* _Travail demandé_:
**1.** D'après le passage donné, quelle peine Gaëtan Demay a-t-il reçue en appel le premier avril ?
**2.** Dans les enregistrements, modifiez les lignes allant de celle qui contient « This screenshot has » jusqu'à celle qui contient « [x=33, y=129] » en remplaçant « Home » par « Insert », sans rien changer d'autre. Ne donnez que ces lignes, sans les images.

À Toulouse toujours, Gaëtan Demay, étudiant en histoire de l’art et archéologie a été condamné à de la prison ferme pour le simple délit d’avoir manifesté. C’était le 8 novembre 2014 en hommage à Rémi Fraisse tué par les gendarmes à Sivens. Toutes les hypothèses de parcours de la manif ayant été refusées par la préfecture de Haute-Garonne, elle se trouve de fait interdite. Résultat : Gaétan a été condamné le premier avril en appel à deux mois de prison ferme, quatre avec sursis et 1100 euros d’amende.

La version de la police l’accuse de violence et outrage à agent, ce que l’étudiant nie, affirmant avoir été matraqué et jeté au sol alors qu’il envoyait un texto via son téléphone, un peu à l’écart de la foule. « Depuis vingt ans, le nombre de poursuites pour outrage et rébellion ne cesse d’augmenter. Ce délit est devenu une menace permanente que les policiers peuvent utiliser à tout moment. C’est un outil d’intimidation et de répression qui permet de justifier a posteriori l’usage de la violence et la mise en garde à vue lors d’interpellations musclées », notait déjà en 2012 la Ligue des Droits de l’Homme.

L’utilisation abusive de ces délits d’outrage et de rébellion peut même être d’un bon rapport pour les policiers qui bénéficient systématiquement d’un avocat rémunéré par l’administration et encaissent personnellement les montants des dommages et intérêts. En décembre 2013, un rapport officiel de l’Inspection générale de l’administration publié par le ministère de l’Intérieur « reconnaît l’existence de fonctionnaires habitués de démarches chez le juge mais n’est pas en mesure de quantifier précisément le phénomène ».

Rares policiers condamnés

Dans cet ensemble de procédures où la justice décide de ne pas donner suite, une seule décision inverse, la condamnation le 2 avril 2015 du policier Jean-Yves Césaire, pour violences volontaires aggravées et faux et usage de faux par le tribunal correctionnel de Bobigny à un an de prison avec sursis, deux ans d’interdiction de port d’arme et surtout un an d’interdiction d’exercer. Ce policier avait tiré sur Geoffrey Tidjani à Montreuil en 2010 alors qui participait à un simple blocus devant un lycée.

* _Extraits de données_:
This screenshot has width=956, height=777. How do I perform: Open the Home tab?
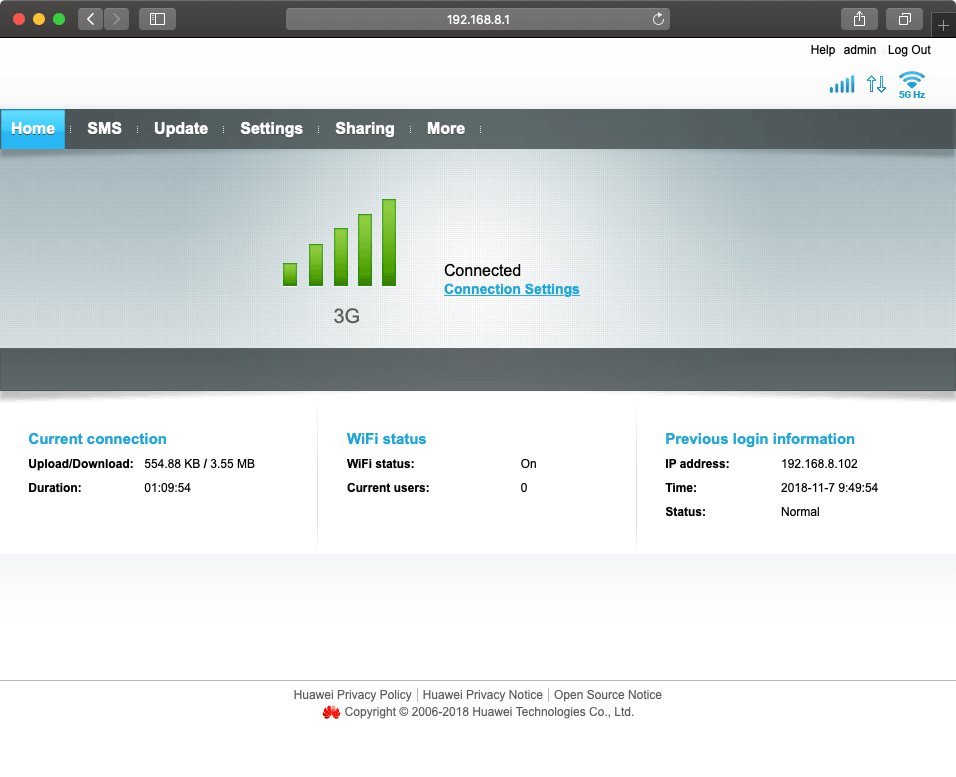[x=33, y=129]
--
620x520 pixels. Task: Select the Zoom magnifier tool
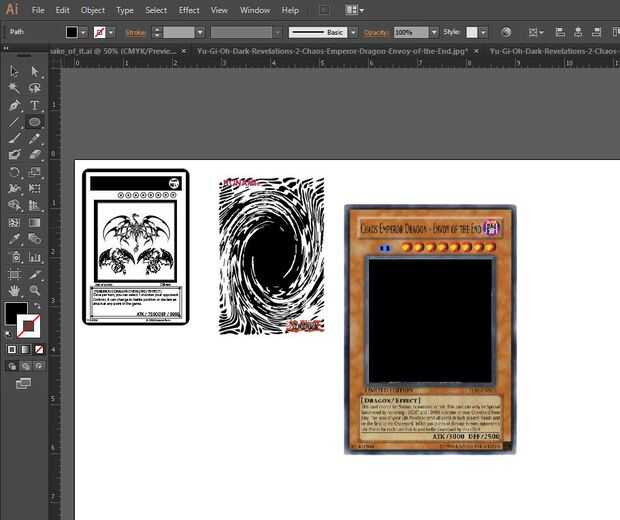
---
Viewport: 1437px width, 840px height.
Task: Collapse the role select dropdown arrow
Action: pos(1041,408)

* _Réponses_:
**1.** Deux mois de prison ferme, quatre avec sursis et 1100 euros d'amende.

**2.**
This screenshot has width=956, height=777. How do I perform: Open the Insert tab?
[x=33, y=129]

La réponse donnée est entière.